Perceptually-adaptive in-band preprocessing for 3-D wavelet video coding

Dongdong Zhang; Wenjun Zhang; Xiaokang Yang

doi:10.1117/1.2180771

1 March 2006 Perceptually-adaptive in-band preprocessing for 3-D wavelet video coding

Dongdong Zhang, Wenjun Zhang, Xiaokang Yang

Author Affiliations +

Optical Engineering, Vol. 45, Issue 3, 030504 (March 2006). https://doi.org/10.1117/1.2180771

Abstract

We present a perceptually-adaptive in-band preprocessing scheme for 3-D wavelet video coding. In our scheme, after the original video is decomposed by 2-D spatial wavelet transform, a preprocessor is incorporated to remove some visually insignificant wavelet coefficients (noise-like) before the motion compensated temporal filtering of each spatial subband. The preprocessing process is guided by a wavelet domain just-noticeable-distortion profile, which locally adapts to spatial wavelet transform coefficients. Experimental results show that the proposed scheme can efficiently enhance the visual quality of coded video with the same objective quality at different bitrates.

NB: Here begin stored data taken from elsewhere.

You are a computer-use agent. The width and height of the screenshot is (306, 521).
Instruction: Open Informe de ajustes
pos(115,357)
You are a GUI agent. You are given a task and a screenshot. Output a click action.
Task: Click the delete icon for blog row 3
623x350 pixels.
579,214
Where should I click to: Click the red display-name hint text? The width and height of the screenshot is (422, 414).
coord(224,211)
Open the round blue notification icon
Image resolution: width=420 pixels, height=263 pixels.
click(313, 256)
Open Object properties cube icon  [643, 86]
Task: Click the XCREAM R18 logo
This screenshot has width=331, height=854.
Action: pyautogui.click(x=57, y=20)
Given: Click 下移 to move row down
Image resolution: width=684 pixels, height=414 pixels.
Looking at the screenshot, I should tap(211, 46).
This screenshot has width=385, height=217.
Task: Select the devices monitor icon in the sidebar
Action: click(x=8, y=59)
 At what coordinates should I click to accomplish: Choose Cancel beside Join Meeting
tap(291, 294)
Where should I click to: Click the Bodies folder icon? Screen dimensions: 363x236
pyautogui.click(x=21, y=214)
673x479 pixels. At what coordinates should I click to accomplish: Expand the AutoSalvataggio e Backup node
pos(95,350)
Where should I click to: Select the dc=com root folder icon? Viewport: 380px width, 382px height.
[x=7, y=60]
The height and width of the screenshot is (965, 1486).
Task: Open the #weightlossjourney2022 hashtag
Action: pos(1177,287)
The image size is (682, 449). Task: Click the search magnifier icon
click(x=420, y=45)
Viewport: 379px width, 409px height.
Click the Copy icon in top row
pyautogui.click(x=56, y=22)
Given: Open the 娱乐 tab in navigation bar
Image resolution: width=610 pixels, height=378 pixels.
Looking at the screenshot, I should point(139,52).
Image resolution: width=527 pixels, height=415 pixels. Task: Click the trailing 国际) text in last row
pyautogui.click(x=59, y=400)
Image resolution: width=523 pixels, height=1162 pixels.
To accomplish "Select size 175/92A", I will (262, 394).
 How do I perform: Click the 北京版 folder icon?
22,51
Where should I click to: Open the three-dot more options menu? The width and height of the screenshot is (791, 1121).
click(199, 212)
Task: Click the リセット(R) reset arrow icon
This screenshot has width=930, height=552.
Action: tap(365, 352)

Three-dimensional wavelet video coding has been investigated by many scholars because its multiresolution nature can support spatial and temporal scalabilities simultaneously. Of the various wavelet video coding schemes, most can be classified into two categories: “ $T + 2 D$ ” and “ $2 D + T$ ”.¹ The major difference between them is whether the temporal transform is implemented before spatial decomposition or not. Since motion compensated temporal filtering (MCTF) is usually used for the temporal transform, “ $T + 2 D$ ” is also called a spatial domain MCTF (SDMCTF) scheme and “ $2 D + T$ ” is called an in-band MCTF (IBMCTF) scheme. The IBMCTF scheme is particularly attractive because of its inherent spatial scalability and flexible coding framework.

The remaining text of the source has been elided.